Adorable! Love Blue Roan :twothumbs: Will be interesting to watch her coat change. Roo's has changed quite a lot in 8 weeks but not as much as I had expected.


----------



## Duckdog (Jul 23, 2012)

Welcome to pepper!! Love her colouring


----------



## Marzi (Sep 17, 2012)

What a sweetie! Treasure these days when she is so tiny.... they do grow!


----------



## wilfiboy (Sep 18, 2010)

She's lovely, like Clare it goes without saying that I love blue roans, she's gorg xxx


----------



## kimmie (Oct 10, 2012)

lovely pup where did you get her?


----------



## Cat 53 (Aug 26, 2012)

Lovely Pepper.


----------



## scol987 (Sep 25, 2012)

kimmie said:


> lovely pup where did you get her?




Thankyou, she is lovely! She's from a hobby breeder in Kent ~ near me so I've been able to visit lots! She comes home in a couple if weeks and we are all so excited!


----------



## KCsunshine (Apr 16, 2012)

awww she is gorgeous, i'm thinking "if" I ever ot another poo it would have to be a blue Roan, I love their colouring.

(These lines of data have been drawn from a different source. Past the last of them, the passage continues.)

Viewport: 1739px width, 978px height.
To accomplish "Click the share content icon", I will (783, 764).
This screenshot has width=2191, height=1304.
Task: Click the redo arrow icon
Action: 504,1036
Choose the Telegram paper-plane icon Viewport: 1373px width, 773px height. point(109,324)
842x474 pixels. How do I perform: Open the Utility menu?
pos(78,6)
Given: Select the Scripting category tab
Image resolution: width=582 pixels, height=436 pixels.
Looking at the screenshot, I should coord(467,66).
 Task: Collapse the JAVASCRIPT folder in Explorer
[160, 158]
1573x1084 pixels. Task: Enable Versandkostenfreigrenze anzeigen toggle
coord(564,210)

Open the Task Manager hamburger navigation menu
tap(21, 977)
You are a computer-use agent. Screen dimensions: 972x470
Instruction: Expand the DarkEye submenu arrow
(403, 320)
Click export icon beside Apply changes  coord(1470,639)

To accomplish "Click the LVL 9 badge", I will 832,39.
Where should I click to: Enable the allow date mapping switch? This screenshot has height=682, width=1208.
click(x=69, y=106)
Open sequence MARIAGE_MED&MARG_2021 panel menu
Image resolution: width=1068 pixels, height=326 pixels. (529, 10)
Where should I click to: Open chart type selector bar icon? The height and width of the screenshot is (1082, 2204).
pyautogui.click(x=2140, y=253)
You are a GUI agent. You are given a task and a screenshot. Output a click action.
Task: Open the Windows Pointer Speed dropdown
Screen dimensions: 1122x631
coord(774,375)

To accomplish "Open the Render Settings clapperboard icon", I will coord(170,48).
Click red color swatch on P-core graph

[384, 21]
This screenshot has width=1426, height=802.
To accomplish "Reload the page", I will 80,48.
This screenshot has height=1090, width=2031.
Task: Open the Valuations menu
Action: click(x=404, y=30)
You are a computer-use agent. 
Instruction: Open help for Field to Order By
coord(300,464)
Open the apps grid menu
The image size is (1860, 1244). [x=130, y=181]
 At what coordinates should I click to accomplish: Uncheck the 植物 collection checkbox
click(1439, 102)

Not long now, bet your counting the sleeps!!


----------



## DB1 (Jan 20, 2012)

Really sweet, bet you can't wait to get her home.


----------



## tessybear (May 1, 2011)

Hi Sharon, love the latest photo of Pepper and love your choice of name! She is a real beauty and looks very like Dexter when he was that age.


----------



## RachelJ (Oct 5, 2012)

Pepper is gorgeous & so tiny! Bet you are so excited getting everything ready for her arrival


----------



## Dazzlegirl (Sep 30, 2012)

She is adorable.


----------



## kimmie (Oct 10, 2012)

How is pepper?


----------



## scol987 (Sep 25, 2012)

Pepper isn't home yet - 3 more sleeps!!!


----------



## kimmie (Oct 10, 2012)

How exciting....3 more sleeps and counting hope things have worked out well and you are enjoying her


----------